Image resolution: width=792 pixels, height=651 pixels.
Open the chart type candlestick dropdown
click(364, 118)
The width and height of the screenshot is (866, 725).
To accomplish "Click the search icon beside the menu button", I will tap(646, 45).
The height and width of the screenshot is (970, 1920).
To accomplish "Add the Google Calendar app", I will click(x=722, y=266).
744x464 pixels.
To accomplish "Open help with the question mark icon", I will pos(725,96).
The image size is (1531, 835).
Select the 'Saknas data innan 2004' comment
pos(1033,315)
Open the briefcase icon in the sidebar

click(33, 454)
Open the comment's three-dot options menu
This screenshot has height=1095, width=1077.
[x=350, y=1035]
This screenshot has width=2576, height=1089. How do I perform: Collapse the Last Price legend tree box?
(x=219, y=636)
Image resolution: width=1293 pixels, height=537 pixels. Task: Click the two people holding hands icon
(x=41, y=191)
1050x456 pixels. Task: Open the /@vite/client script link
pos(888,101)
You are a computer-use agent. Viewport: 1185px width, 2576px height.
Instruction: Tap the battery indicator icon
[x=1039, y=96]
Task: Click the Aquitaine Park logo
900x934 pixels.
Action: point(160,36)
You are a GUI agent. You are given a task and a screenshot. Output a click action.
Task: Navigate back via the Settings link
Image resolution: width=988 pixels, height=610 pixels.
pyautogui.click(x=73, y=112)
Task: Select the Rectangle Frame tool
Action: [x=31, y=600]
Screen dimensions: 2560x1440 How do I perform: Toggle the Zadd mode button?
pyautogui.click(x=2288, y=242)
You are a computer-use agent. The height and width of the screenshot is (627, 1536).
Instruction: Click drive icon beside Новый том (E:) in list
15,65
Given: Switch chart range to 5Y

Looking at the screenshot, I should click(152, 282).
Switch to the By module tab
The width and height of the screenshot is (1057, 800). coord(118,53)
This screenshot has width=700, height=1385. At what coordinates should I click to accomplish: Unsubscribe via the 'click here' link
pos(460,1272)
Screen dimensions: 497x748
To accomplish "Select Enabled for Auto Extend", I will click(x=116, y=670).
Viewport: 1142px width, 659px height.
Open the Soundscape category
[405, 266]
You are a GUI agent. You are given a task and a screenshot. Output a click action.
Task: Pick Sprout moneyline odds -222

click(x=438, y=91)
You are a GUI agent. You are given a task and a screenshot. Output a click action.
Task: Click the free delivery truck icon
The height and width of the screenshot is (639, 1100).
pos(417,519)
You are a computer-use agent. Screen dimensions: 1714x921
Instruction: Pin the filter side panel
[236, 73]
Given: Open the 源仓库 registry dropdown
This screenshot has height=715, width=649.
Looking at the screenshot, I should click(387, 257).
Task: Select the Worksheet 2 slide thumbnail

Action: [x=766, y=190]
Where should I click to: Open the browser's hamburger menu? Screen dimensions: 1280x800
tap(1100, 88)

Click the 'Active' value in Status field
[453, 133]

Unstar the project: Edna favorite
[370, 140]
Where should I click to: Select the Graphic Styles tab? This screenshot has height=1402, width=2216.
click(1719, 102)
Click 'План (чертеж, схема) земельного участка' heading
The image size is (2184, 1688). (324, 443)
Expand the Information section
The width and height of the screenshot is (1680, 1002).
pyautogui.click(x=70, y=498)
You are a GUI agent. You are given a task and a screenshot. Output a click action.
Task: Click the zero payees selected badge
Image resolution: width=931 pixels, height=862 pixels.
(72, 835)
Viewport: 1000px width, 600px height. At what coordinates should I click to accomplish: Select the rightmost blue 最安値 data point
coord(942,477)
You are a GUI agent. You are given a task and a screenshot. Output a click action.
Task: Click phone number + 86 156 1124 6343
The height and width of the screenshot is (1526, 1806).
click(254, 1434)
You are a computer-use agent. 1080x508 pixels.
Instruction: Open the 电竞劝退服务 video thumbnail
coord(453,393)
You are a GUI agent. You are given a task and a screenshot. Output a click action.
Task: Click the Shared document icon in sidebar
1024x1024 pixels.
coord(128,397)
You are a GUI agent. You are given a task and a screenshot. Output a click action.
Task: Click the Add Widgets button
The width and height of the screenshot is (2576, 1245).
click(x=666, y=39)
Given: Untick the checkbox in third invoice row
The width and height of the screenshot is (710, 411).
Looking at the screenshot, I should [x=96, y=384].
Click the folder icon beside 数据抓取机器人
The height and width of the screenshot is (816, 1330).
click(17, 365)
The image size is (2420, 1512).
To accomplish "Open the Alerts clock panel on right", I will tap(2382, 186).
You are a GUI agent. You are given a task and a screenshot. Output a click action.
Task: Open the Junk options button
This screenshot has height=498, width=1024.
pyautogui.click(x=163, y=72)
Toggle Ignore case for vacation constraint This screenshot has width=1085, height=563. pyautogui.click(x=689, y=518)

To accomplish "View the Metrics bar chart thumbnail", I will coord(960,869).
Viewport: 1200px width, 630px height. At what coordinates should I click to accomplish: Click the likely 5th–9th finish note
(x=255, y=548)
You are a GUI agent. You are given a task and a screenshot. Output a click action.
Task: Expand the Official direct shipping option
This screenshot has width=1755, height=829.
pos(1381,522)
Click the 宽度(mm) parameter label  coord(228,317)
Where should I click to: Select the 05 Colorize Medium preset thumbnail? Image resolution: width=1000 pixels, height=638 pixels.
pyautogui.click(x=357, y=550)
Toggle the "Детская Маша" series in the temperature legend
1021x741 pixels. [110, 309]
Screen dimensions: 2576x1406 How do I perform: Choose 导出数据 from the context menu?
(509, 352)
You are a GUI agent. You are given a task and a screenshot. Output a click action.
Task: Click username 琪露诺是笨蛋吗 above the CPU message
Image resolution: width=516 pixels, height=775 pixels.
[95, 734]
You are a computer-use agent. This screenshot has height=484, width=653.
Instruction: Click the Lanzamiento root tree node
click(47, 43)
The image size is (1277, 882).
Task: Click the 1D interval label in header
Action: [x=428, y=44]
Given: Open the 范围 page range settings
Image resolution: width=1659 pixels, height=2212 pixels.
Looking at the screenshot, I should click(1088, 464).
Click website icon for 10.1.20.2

_Short exercise_. Extract the lines above verbatim, taking the stretch from the line that contains "The image size is (1531, 835)." through the line that contains "(x=219, y=636)", both ends included.

_Correct output_.
The image size is (1531, 835).
Select the 'Saknas data innan 2004' comment
pos(1033,315)
Open the briefcase icon in the sidebar

click(33, 454)
Open the comment's three-dot options menu
This screenshot has height=1095, width=1077.
[x=350, y=1035]
This screenshot has width=2576, height=1089. How do I perform: Collapse the Last Price legend tree box?
(x=219, y=636)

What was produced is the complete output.